LeRoy White, an early adopter of digital art-making, died
unexpectedly on February 28, 2007. He was 71 years old, and taught
at the Rhode Island School of Design (USA) for over 40 years.
With a history of exhibitions in sculpture and conceptual art, LeRoy
began investigating digital imaging in the mid-1980s. At the Rhode
Island School of Design, he was director of the IBM/RISD Fine Arts
Imaging Research Project, focusing on how issues of composition and
design could be explored with the computer.
White exhibited and spoke about his digital images in the first and
second Arts and Technology Symposia held at Connecticut College 1986
and 1989 (curated by Cynthia Beth Rubin and David Smalley), and was
included in the 1986 exhibition on the Artist and the Computer in
Louisville (curated by Roberta Williams), the 1987 exhibition
"Hypergraphics VIII" and several other early digital imaging
exhibitions.
Working with his colleague Bert Beaver, he organized the first
digital imaging exhibition in Rhode Island in 1988, at the Bannister
Gallery of Rhode Island College. Through this exhibition and his
teaching efforts, LeRoy was instrumental in bringing the new field of
computer art to a large number of colleagues, and paved the way for
the integration of computers into the sphere of fine art.

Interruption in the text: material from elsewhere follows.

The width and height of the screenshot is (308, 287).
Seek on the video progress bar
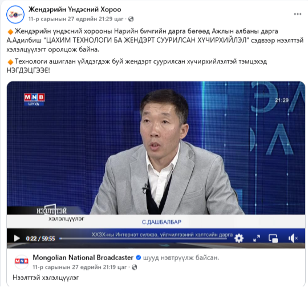coord(143,239)
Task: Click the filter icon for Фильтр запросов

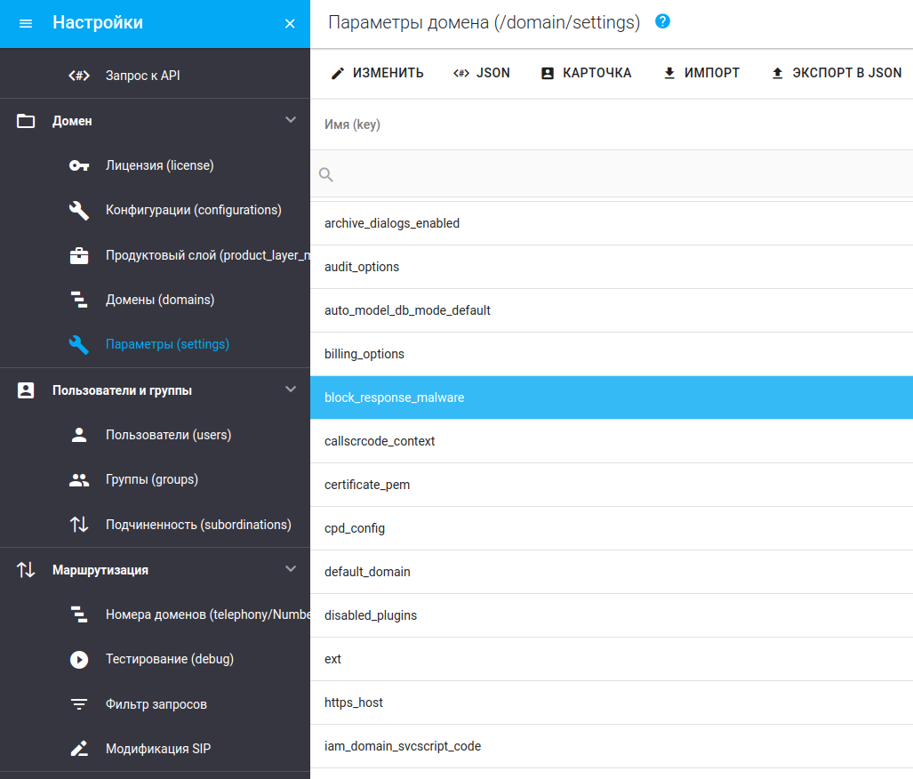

At the time of his death, LeRoy White was working on a series of
digital photographs, subtly manipulated and masterfully printed in
his own studio. His digital photographs are in the collections of
the Cincinnati Art Museum, the Worcester Art Museum, the Rhode Island
School of Design Art Museum, the Herbert F. Johnson Museum of Art at
Cornell University, and the Dayton Art Institute. He was a graduate
of the University of Dayton and the Rochester Institute of Technology.